Montag, 9. Februar 2026

Von „Dorfhausmaus“ bis „Raumtemperaturregulierung“

Eva Kraiss und Michael Baute hatten bei ihrer Spontanlesung mindestens so viel Spaß wie ihr Publikum

Von „Dorfhausmaus“ bis „Raumtemperaturregulierung“


Bei der beliebten Spontanlesung „Ohne Probe ganz nach obe“ im voll besetzten Rheinbacher Theater am Lohmarkt stellten Eva Marianne Kraiss und Michael Baute wieder ihre Vorlesekunst, Schlagfertigkeit und viel Sympathie für das Groteske unter Beweis.

Eva Kraiss (Köln) und Michael Baute (Wuppertal) sind Schauspieler. Sie haben schöne Stimmen und beherrschen das Metier des gestalteten Sprechens und Lesens. Aber ihr aberwitziges Format „Ohne Probe ganz nach obe“  lebt dazu noch von gekonnter Publikumsinteraktion, von enormem popkulturellem Wissen, Spontanität, Ehrlichkeit und Humor. Und jeder Abend ist eine Wundertüte!
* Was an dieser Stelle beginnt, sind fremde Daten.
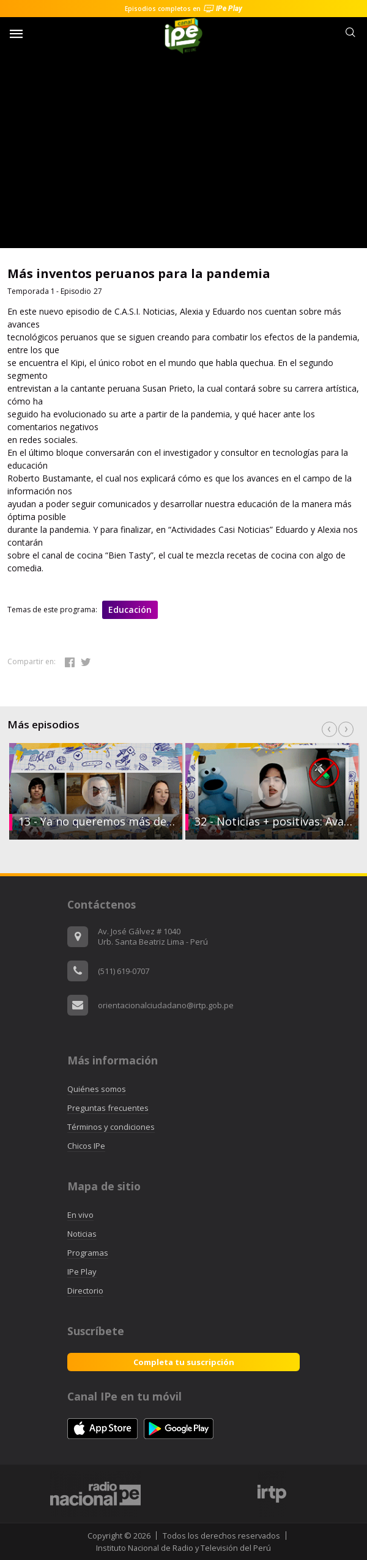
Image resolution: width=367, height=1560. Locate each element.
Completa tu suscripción (183, 1362)
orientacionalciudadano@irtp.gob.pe (166, 1005)
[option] (272, 791)
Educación (130, 609)
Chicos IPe (86, 1145)
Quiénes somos (96, 1088)
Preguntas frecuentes (108, 1107)
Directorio (85, 1290)
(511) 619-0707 (123, 970)
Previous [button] (329, 729)
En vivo (80, 1214)
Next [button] (346, 729)
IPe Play (82, 1271)
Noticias (82, 1233)
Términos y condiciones (111, 1126)
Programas (87, 1252)
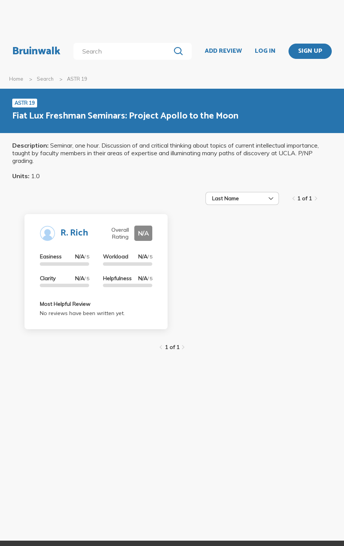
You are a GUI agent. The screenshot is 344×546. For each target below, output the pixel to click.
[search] (123, 51)
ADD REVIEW (223, 51)
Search (45, 79)
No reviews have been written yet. (82, 313)
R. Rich (74, 233)
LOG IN (265, 51)
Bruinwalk (36, 51)
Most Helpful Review (65, 304)
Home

Um es vorwegzunehmen: Das Versprechen, „alles vorzulesen, was man ihnen hinlegt“, konnten  Kraiss und Baute diesmal bei weitem nicht einlösen. Zu hoch waren diesmal die Stapel an Büchern, selbstverfassten Texten und anderen Druckwerken. So schafften es beispielsweise Eichendorff, Heinz Erhardt, Wilhelm Busch, ein „Rheinisches Kochbuch“ und ein Sachbuch über die Kunst des Tennisspiels diesmal nicht ans Mikro. Stattdessen wurde eine klappernd gereimte Büttenrede einer „Dorfhausmaus“ aus dem Jahr 2012, samt schrillem Mäuseohren-Haarreif (die sich Baute ganz uneitel bis zur Pause aufsetzte) zum unerwarteten Publikumserfolg. 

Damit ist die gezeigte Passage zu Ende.